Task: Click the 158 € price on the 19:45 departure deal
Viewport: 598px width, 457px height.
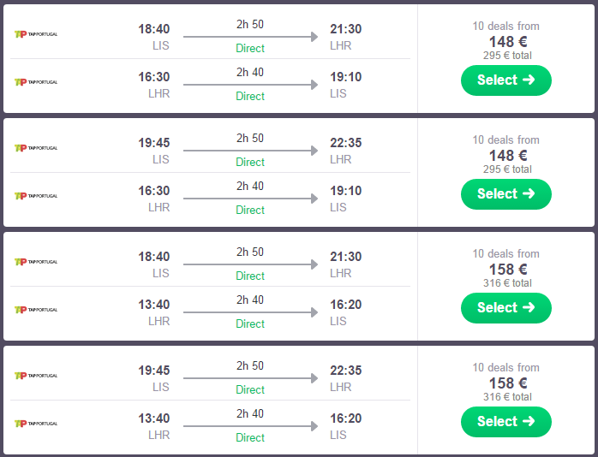Action: pyautogui.click(x=507, y=383)
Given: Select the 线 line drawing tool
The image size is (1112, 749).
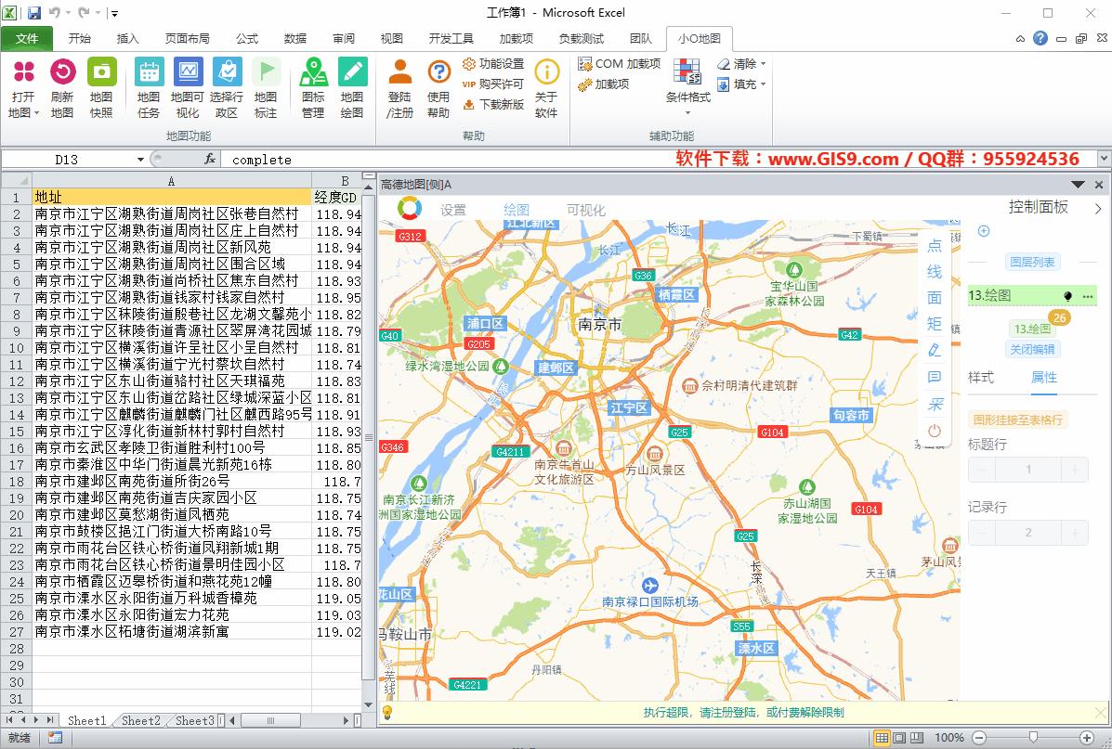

————

* ASSIGNED TASK *
The pictures should be dropped, and every line above should be set down again exactly.

* TASK ANSWER *
Task: Click the 158 € price on the 19:45 departure deal
Viewport: 598px width, 457px height.
Action: pyautogui.click(x=507, y=383)
Given: Select the 线 line drawing tool
The image size is (1112, 749).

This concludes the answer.